Dia tahu seperti apa rupanya meski tiada pernah bertatap muka. Gambaran yang
terukir di ingatannya sekuat ingatan di kepalaku ini, karena aku selalu mengukirkan
kisah itu di padaanya. Dia tahu seperti apa cinta yang selalu kupujakan, hingga
tiada lagi sosok wanita penggantinya di sisa hidupku.
“Nak!... Andai bisa, aku ingin memanjangkan waktu subuhku
esok. Aku ingin bersujud selama mungkin. Aku ingin memohon ampunan atas malam
yang selalu aku sia-siakan. Aku ingin haturkan rasa terima kasihku untuk-Nya
atas semua yang dia beri, terutama gadis Baliku yang terindah. Dialah anugerah
terindah setelah nikmat Iman yang Allah beri, bersamanya aku selalu berusaha
untuk lebih baik, bersamanya aku merasakan kesempurnaan hidup.”
_ _ _
Aroma stanggi dan melati kembali mewangi, menyapa
bulu-bulu halus penciumanku. Di ujung sana, sosok gadis Baliku bersimpuh.
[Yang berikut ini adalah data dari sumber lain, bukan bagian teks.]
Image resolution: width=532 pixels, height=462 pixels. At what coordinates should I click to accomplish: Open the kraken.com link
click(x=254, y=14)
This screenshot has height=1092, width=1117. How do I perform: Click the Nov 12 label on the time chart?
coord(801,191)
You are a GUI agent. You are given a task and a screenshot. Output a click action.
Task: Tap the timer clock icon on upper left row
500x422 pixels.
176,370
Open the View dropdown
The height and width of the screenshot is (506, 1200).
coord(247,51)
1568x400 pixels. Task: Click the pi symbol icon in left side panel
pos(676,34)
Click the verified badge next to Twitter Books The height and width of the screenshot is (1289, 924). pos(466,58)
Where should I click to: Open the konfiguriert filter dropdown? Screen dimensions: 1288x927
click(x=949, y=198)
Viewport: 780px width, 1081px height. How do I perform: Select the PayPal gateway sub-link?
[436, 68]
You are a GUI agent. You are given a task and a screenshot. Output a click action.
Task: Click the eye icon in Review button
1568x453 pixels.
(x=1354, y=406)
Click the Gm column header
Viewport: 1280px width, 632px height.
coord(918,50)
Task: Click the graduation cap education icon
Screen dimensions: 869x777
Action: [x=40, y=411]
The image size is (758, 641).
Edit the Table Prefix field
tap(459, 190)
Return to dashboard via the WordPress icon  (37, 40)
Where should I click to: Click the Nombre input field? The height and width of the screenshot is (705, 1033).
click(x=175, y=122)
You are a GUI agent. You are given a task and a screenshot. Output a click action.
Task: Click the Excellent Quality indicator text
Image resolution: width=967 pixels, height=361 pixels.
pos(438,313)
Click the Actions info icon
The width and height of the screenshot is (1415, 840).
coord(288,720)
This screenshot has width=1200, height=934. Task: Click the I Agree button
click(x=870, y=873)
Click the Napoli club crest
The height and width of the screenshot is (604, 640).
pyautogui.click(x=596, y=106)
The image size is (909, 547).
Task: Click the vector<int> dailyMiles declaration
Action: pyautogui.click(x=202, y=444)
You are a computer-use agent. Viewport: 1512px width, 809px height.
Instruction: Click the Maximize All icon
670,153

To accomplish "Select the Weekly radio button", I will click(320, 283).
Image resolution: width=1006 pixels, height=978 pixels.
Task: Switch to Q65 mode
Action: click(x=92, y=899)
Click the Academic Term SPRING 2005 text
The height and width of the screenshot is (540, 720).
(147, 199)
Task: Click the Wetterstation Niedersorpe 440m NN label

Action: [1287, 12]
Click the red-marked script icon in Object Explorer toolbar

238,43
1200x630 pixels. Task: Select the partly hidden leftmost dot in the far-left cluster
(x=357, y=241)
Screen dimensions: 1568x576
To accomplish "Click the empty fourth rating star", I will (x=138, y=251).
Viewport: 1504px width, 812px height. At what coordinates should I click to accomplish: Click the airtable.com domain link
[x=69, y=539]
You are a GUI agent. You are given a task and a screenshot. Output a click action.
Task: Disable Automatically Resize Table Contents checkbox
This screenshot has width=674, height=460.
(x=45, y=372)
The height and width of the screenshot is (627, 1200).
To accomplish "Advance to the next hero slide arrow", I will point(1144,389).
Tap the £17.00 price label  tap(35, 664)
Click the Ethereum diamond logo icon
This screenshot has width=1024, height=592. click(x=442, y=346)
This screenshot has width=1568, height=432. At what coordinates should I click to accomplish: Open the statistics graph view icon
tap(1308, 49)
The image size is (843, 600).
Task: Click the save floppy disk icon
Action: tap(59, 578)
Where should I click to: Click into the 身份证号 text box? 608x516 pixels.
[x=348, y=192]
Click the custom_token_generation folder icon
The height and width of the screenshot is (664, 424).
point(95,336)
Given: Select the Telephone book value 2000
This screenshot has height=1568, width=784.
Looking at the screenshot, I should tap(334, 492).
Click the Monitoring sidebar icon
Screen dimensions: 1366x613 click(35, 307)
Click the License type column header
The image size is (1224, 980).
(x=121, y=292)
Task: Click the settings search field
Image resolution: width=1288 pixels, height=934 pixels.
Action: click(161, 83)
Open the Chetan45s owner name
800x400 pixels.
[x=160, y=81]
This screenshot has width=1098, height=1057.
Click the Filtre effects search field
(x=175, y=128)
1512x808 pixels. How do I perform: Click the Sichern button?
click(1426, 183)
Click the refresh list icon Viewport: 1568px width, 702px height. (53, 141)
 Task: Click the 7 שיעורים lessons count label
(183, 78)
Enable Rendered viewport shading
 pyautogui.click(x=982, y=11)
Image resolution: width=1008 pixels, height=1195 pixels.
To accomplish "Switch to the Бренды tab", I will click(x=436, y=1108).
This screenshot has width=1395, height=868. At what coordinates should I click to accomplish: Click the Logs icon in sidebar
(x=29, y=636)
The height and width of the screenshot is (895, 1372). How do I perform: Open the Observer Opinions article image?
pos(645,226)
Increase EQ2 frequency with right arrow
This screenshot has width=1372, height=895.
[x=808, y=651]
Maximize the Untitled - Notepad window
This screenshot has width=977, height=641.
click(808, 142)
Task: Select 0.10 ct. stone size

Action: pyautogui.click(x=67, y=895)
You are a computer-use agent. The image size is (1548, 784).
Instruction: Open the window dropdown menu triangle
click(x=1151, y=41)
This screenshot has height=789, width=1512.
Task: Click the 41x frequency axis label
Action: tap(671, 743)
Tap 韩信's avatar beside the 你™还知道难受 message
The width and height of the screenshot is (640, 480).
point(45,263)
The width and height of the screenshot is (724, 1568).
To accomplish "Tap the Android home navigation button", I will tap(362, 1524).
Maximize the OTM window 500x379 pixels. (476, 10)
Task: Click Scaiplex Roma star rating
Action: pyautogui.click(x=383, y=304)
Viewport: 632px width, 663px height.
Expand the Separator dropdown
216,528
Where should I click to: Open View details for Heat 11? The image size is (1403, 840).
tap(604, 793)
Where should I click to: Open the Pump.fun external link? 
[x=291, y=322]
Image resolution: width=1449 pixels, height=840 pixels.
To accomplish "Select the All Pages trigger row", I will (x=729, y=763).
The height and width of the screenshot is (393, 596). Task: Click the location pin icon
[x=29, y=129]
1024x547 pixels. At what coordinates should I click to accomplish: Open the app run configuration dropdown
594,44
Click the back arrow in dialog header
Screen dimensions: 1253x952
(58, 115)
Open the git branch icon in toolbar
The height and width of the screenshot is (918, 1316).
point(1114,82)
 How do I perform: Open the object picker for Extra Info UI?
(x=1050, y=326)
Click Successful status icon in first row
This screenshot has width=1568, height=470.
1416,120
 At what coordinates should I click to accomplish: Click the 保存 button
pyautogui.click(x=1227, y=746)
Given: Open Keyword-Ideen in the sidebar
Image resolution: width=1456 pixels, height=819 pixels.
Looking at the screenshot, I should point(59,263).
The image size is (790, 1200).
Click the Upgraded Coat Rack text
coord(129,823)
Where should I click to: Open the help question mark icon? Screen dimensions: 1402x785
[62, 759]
Kerudung biru kesukaannya anggun menutupi kepala. Lembut suara dzikir dan
tahmid mengalun, merindingkan bulu romaku.
“Aku rindu…”
Ingatanku kembali, kenangan awal jumpa itu masih
membekas. Saat itu, 17 agustus aku melihatnya di Pura Agung Uluwatu. Matanya
terpejam. Bibirnya yang merekah terus bergetar, memuja mantrakan syukur pada Sang
Pencipta. Sebuah dupa menyala terapit jemarinya yang melentik. Setangkai melati
putih indah menghiasi daun telinganya. Aku terpukau dibuatnya. Kebaya putihnya
erat melekat di tubuhnya.
Lama
kulelap
Pada wanginya masih tersesap
Lupa langkah tak boleh mengendap
Pada cerita tak lagi bersayap
Lama kuterlupa
Dupa dewata hilir mudik bersama puja
Agungkan asa tiada terpatah
Walau kaki terrantai lelah
Pada wanginya masih tersesap
Lupa langkah tak boleh mengendap
Pada cerita tak lagi bersayap
Lama kuterlupa
Dupa dewata hilir mudik bersama puja
Agungkan asa tiada terpatah
Walau kaki terrantai lelah
Kini....
Serinai tatap berseri datangi lagi
Bidadari sunyi tautan imaji
Serongga rasa yang tersisa di hati
Berharap takdir suci tautan abadi
“Syair rinduku kembali bernyanyi.” Gumamku pelan. Puisi
yang kucipta untuknya masih terpatri di hati.
Aku
tersadar dari lelapku yang sejenak, lamat suara adzan subuh datang menyapa,
sadarkan aku untuk segera melangkah, tinggalkan mimpi yang baru saja berlalu.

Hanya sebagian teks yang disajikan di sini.